Extrait du document ::
Un autre bill de quelque importance est maintenant discuté dans le parlement anglais : nous voulons parler du bill pour faciliter l’exportation des machines. On comprend que toute entrave à cette branche, aujourd’hui si importante, du commerce international est une cause de dommage pour l’Angleterre. Ajoutons qu’en général le système prohibitif perd tous les jours du terrain de l’autre côté de la Manche. Le jour viendra où il périra de ses propres excès. C’est le sort qui l’attend dans tous les pays qui l’ont adopté. Le système prohibitif, par la nature même des choses, appelle les représailles. Il est puéril d’imaginer que nos voisins continueront leur commerce avec nous, qu’ils viendront acheter nos produits lorsque nous repousserons impitoyablement les leurs. C’est tout simplement vouloir l’impossible. Le système prohibitif tend sans cesse à isoler chaque nation, et à faire en sorte que chacun trouve, coûte que coûte, les moyens de se suffire à lui-même. C’est ainsi que la production artificielle s’établissant partout à côté de la production naturelle, les producteurs qui dépassent par leur activité les besoins de leur pays rencontrent partout des barrières impossibles à franchir. Ce système tant vanté n’est qu’une grande folie qui coûte cher à tout le monde, mais dont la responsabilité morale pèse sur les premiers inventeurs. Nos neveux, pour qui les douanes ne seront plus qu’un moyen d’impôt et un moyen qui leur donnera de très gros revenus, s’étonneront sans doute de l’aveuglement de leurs ancêtres ; mais l’égoïsme a-t-il jamais été clairvoyant à l’endroit de la chose publique ?

L’Espagne et l’Irlande offrent seules quelques alimens à la curiosité des hommes politiques. Partout ailleurs rien de nouveau, rien d’apparent, de saillant du moins.

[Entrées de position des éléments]
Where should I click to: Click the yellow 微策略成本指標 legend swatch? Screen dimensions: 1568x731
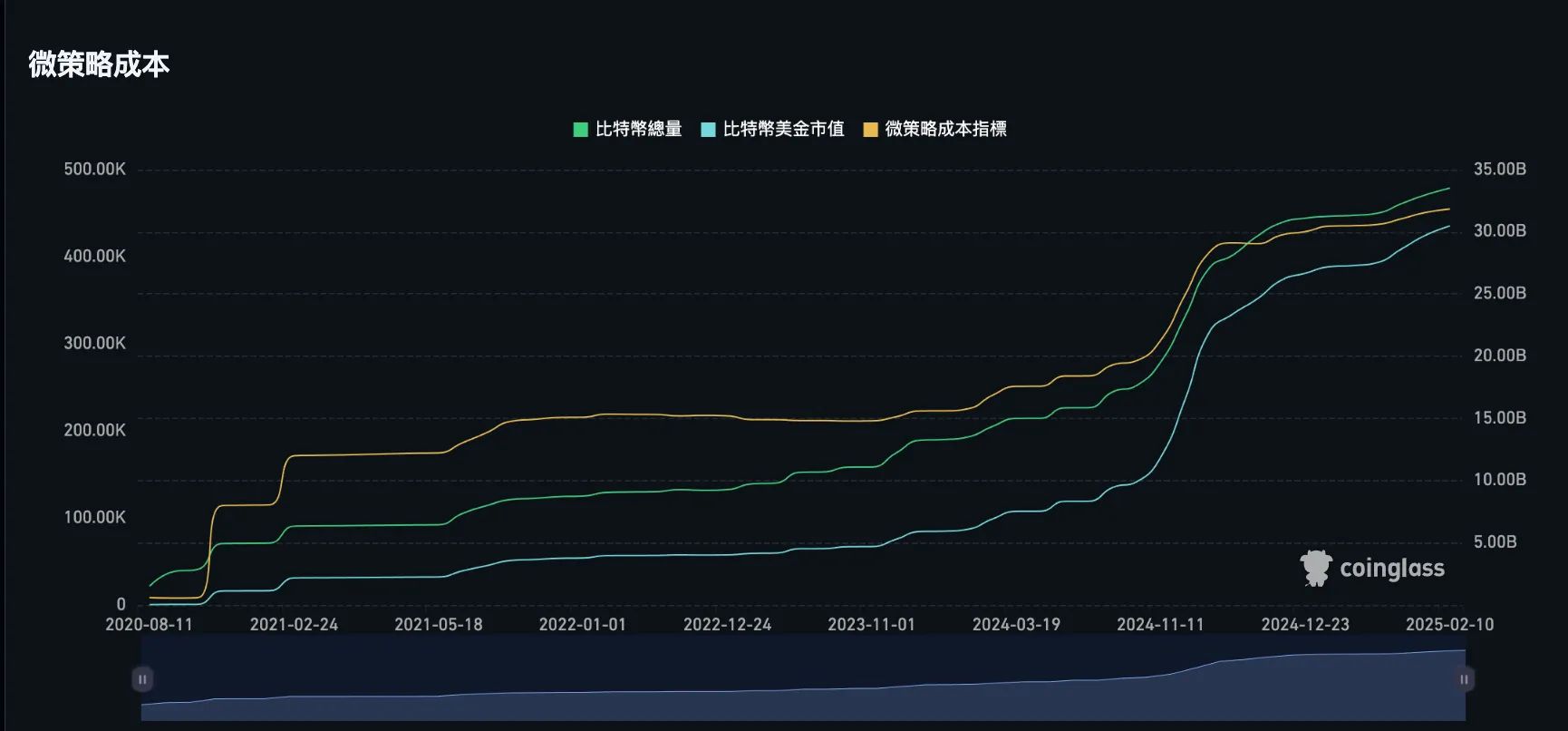(x=870, y=130)
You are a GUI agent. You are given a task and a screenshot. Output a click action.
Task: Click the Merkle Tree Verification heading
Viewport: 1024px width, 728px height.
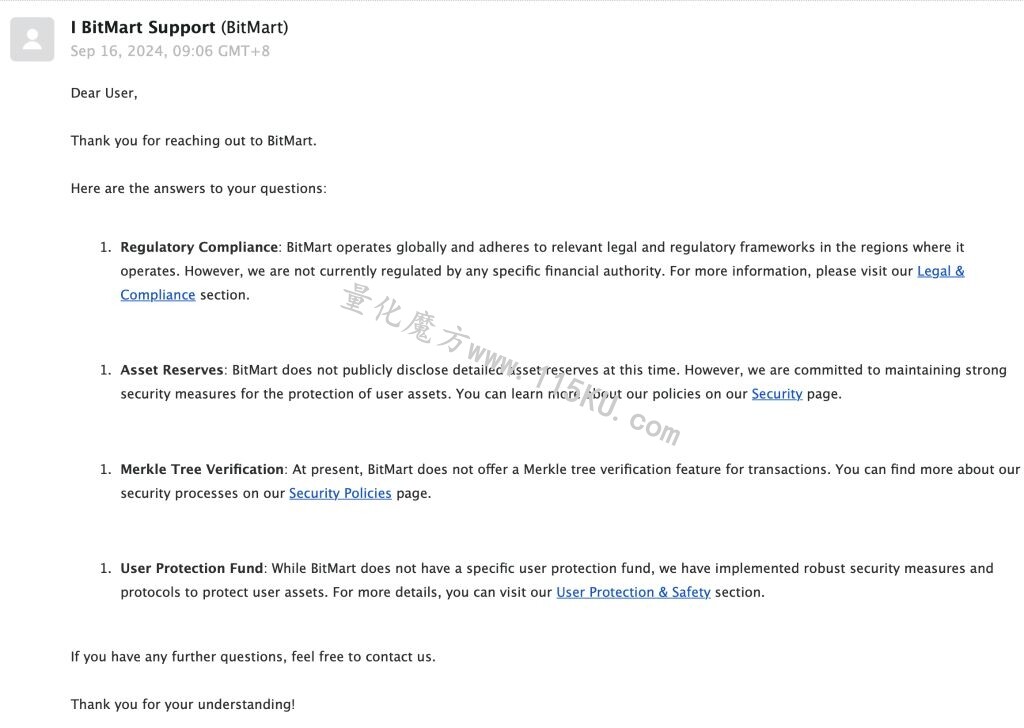(202, 469)
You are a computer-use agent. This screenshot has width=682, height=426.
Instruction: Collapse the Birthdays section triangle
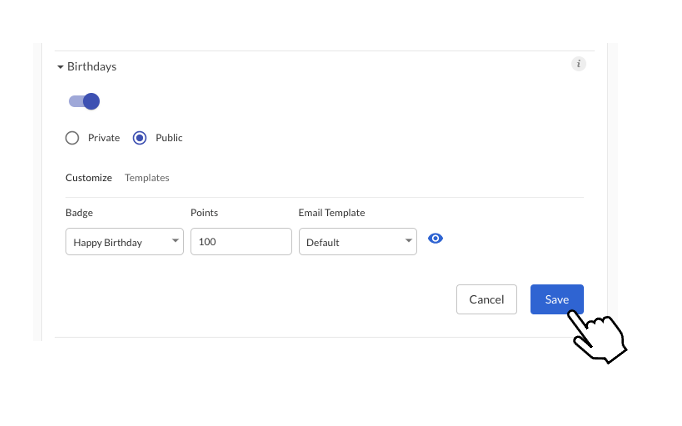tap(60, 67)
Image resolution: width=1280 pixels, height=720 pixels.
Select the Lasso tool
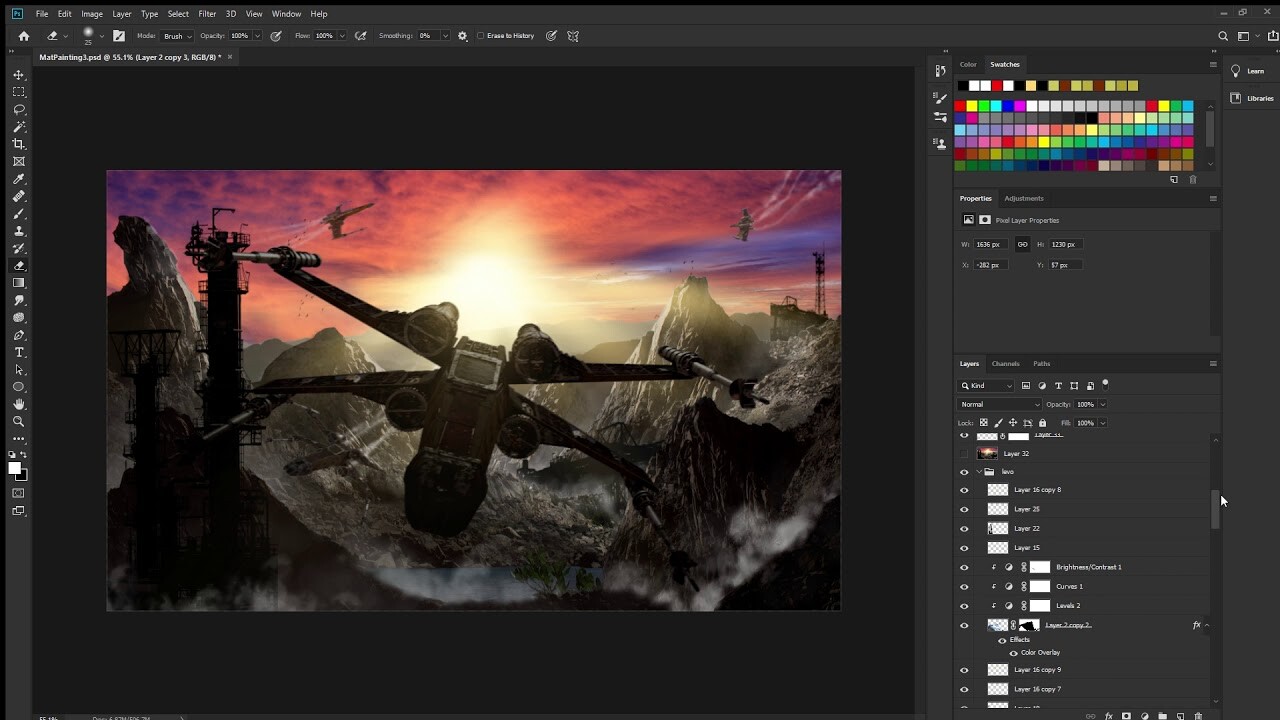point(18,109)
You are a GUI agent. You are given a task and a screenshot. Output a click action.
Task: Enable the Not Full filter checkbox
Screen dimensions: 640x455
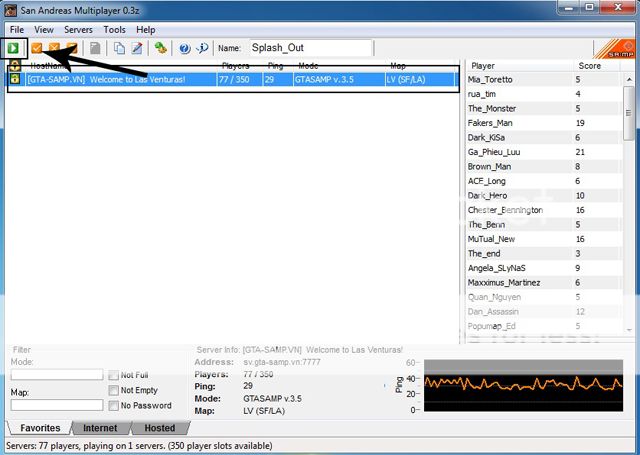(113, 375)
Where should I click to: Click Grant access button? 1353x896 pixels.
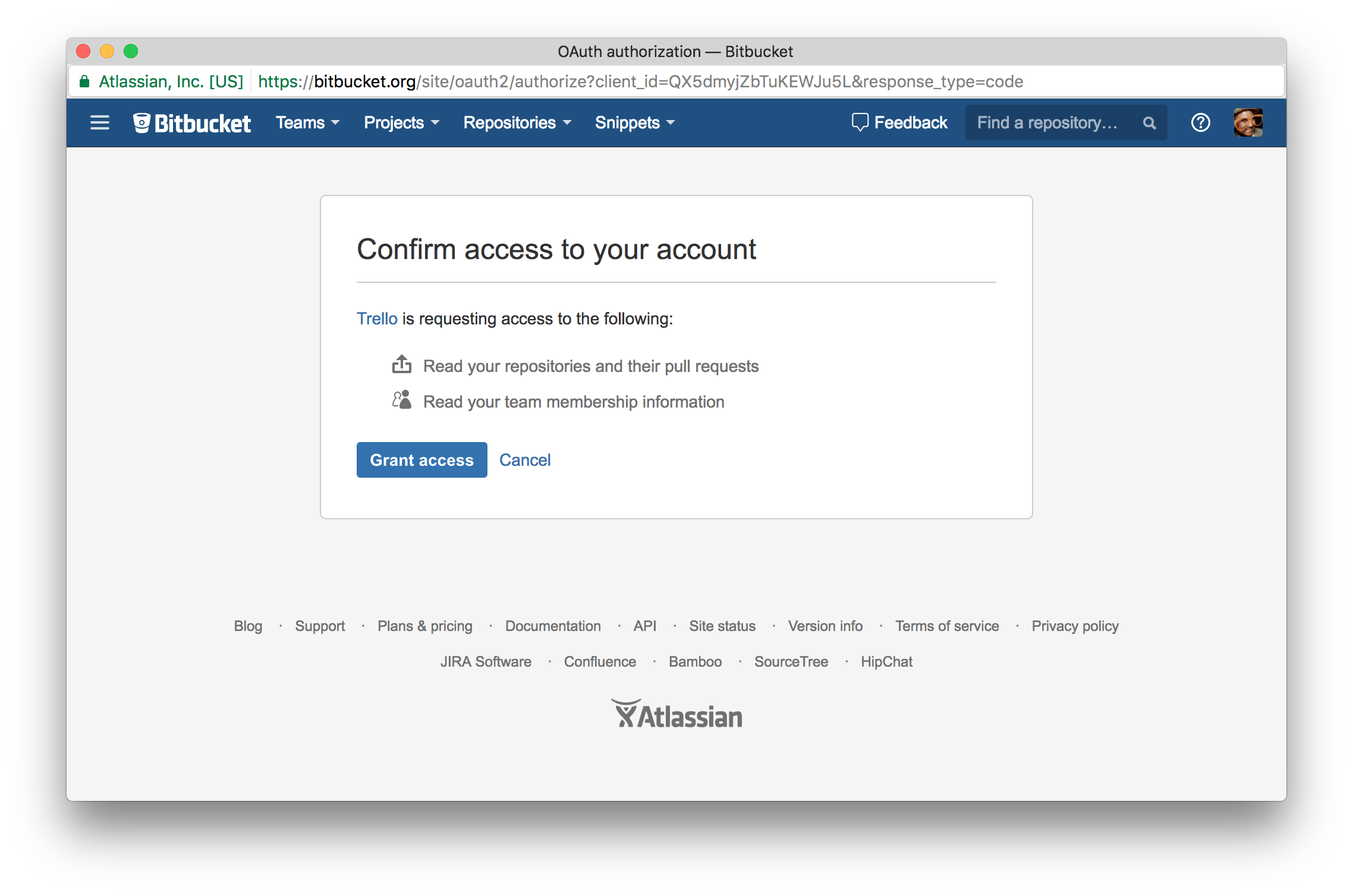click(x=421, y=459)

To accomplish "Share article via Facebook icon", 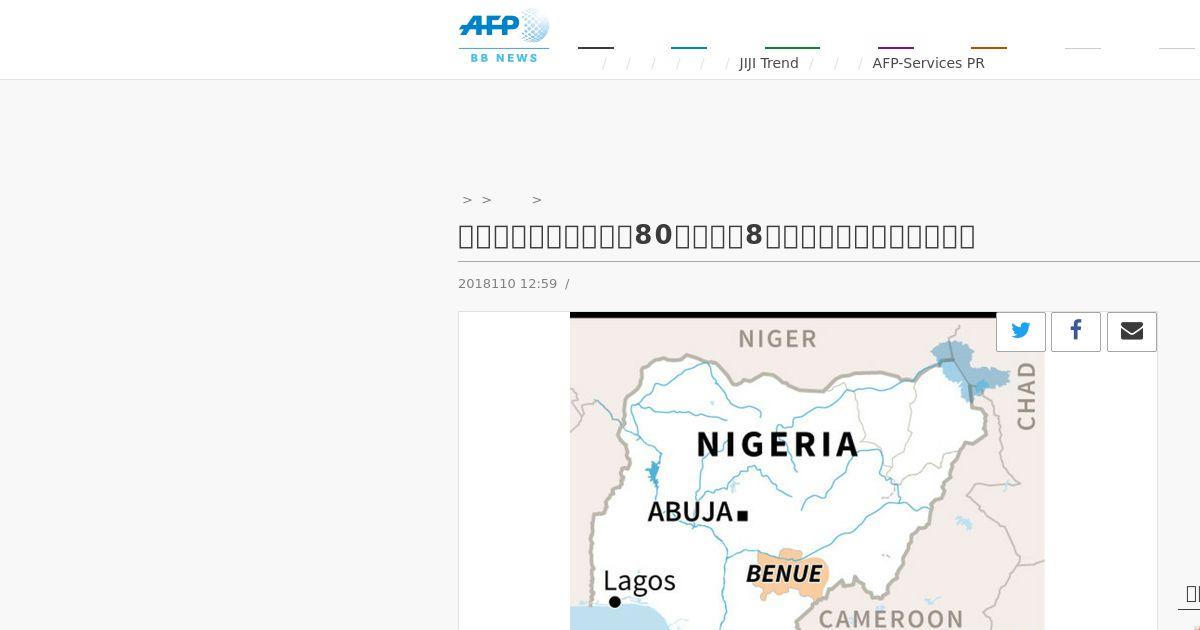I will [1076, 331].
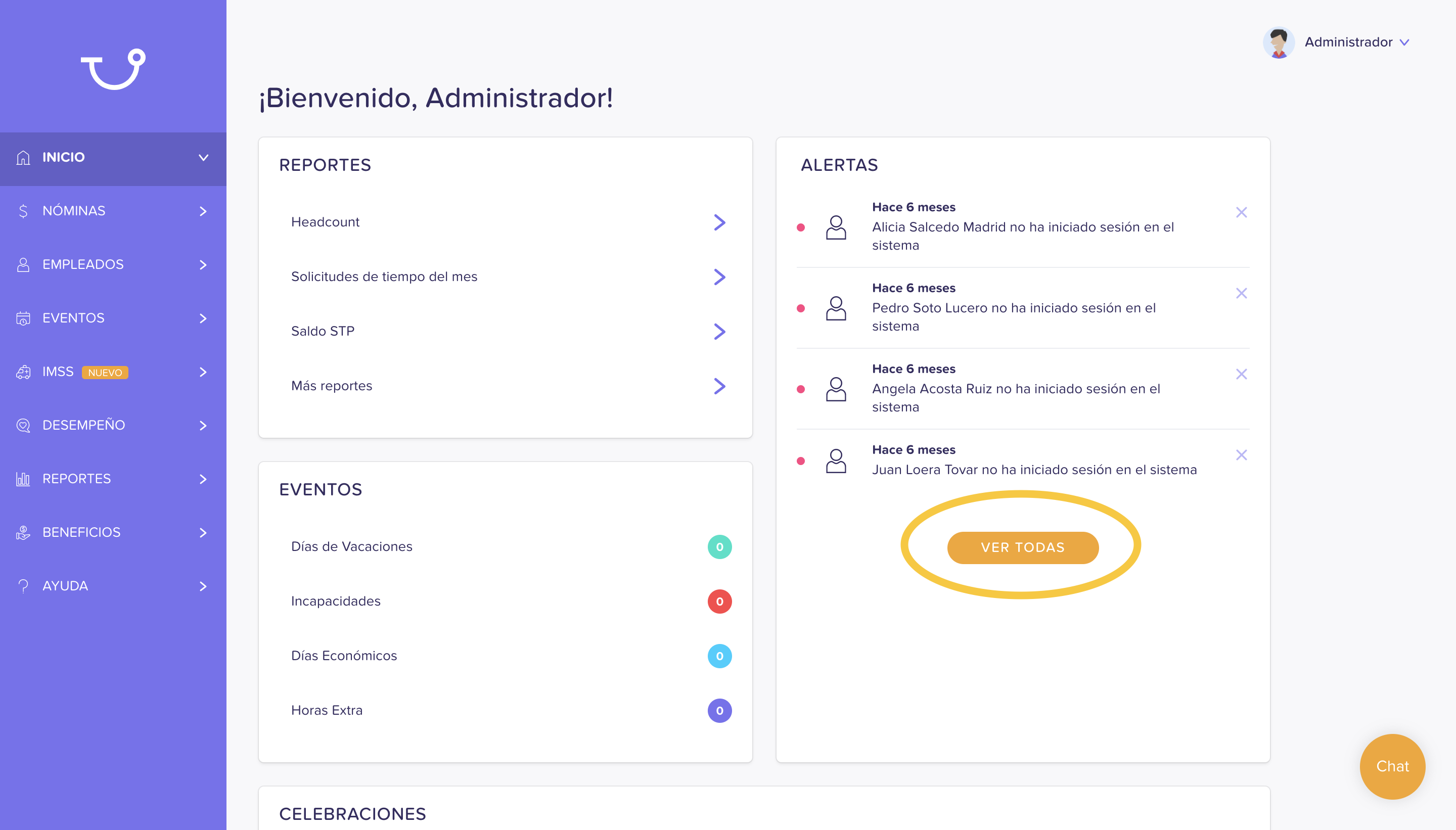The image size is (1456, 830).
Task: Expand the DESEMPEÑO menu chevron
Action: click(x=203, y=425)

À produire ::
Répondez aux questions suivantes d'après l'extrait.
1. Quel bill est discuté dans le parlement anglais ?
2. Qu'est-ce que le système prohibitif appelle par la nature même des choses ?
3. Quels pays offrent seuls quelques alimens à la curiosité des hommes politiques ?

Réponse de l'exercice ::
1. Le bill pour faciliter l'exportation des machines.
2. Les représailles.
3. L'Espagne et l'Irlande.